This film was a highly collaborative film, and I wish to thank everybody who helped. I could never have done anything like this without the help of these people.
Co-songwriter and music composer – Lee Garforth
Assistant director – Jordan Blake
Assistant director (2) – Sheldon Ridley
Lead actor – Ben Crawford
Lead actor and contributing vocalist – Jade Robinson
Lead actor – Laura Clowery
Creative support – Rebekah Whitlam
Editing support – Katherine Lacey
Support assistant director – Rob Nunns
Supporting vocalist – Carys Bryan
Sound editing support – William Addy
Technical support – Simeon Dear
Actors: Yew Tree Youth Theatre (Ben Walton, Chloe Walton, Ellie Barraclough, Madison Mersini, Lara Earnshaw, Lucy Gallican, Tom Mason)
Actor – Kevin Parkin
Actor – Mollie Hobson
Actor – Sam Francis Read
Actor – Celeste Taylor
Actor -Lucy Crouch
Event support- Chris Scarfe
Event support – John Chambers (Temple of Muses)
Event support – Steve Ellis
Supporting actor – Ben Parker
Supporting actor – Rose Merry
Supporting actor – Rachel Marie Thornhill
This blog page has become far less frequented, and seems to represent a different stage in my (artistic/philosophical) life – a time when I wasn’t so bogged down in the affect of words, not only on others but on how they rebounded onto me. I retain deep core ideals, yet also a muscle memory of mildly traumatic online exchanges, and an awareness that the legacy is arguably our deeply divided, sectarian world – a dividedness few anticipated with the advent of mass internet use.
Equally, part of this change has been a slight sideway shift in the way I make work. Indeed I’ve often recently found myself considering whether ‘making’ is the right thing to do at all, being that the ‘artist’ self-hood I developed in conjunction with coming of age in a neoliberal ‘cult of self-belief’ has often been problematic to say the least.
Yet, despite this constant awareness of our footprints (carbon, social, self-perpetuating ones etc) nobody has yet, to my mind, come up with a better practical philosophy than ‘onwards and upwards’.

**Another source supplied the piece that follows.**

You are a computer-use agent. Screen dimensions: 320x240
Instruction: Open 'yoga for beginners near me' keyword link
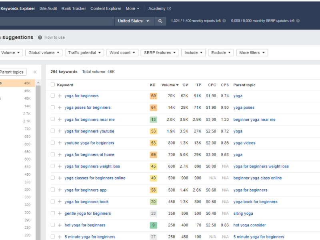[x=90, y=120]
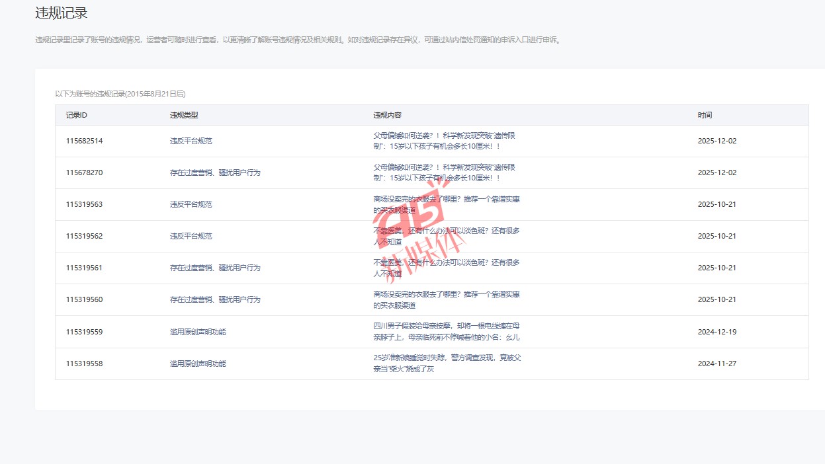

This is so hard, because in one respect our society is saturated with a ‘cult of self-belief’, which is, to a large part, what the philosopher Slavoj Zizek sees as a core principle of the current capitalist culture that has brought us into a many-faced crises, which is arguably even more existential than anything. Notions of self-help and self-improvement can easily become indistinguishable from the survivalist anxieties we all experience from feeling that how we look, how confident we are, how positive we are, is vital to whether we ‘survive’ or ‘lose’.
The task is to distinguish. Just because our capitalist culture asked us to smile and live healthily, doesn’t mean we should never smile or eat only in Wetherspoons to prove a point (a mistake I have certainly made). Just because hyper competitive YouTube adverts have appropriated the language of self-improvement, doesn’t mean we shouldn’t want to improve ourselves on our own terms. It’s just not an easy task: the driver to be the opposite of what is healthy for body and soul is often a result of the experience of the sheer internal violence (a violence we are so used to we just call it low-level anxiety) of feeling that we must constantly be happier, healthier and more productive than we already are, for a cultural superego that tells us to love ourselves, whilst reminding us that our right to self love is conditional upon our success.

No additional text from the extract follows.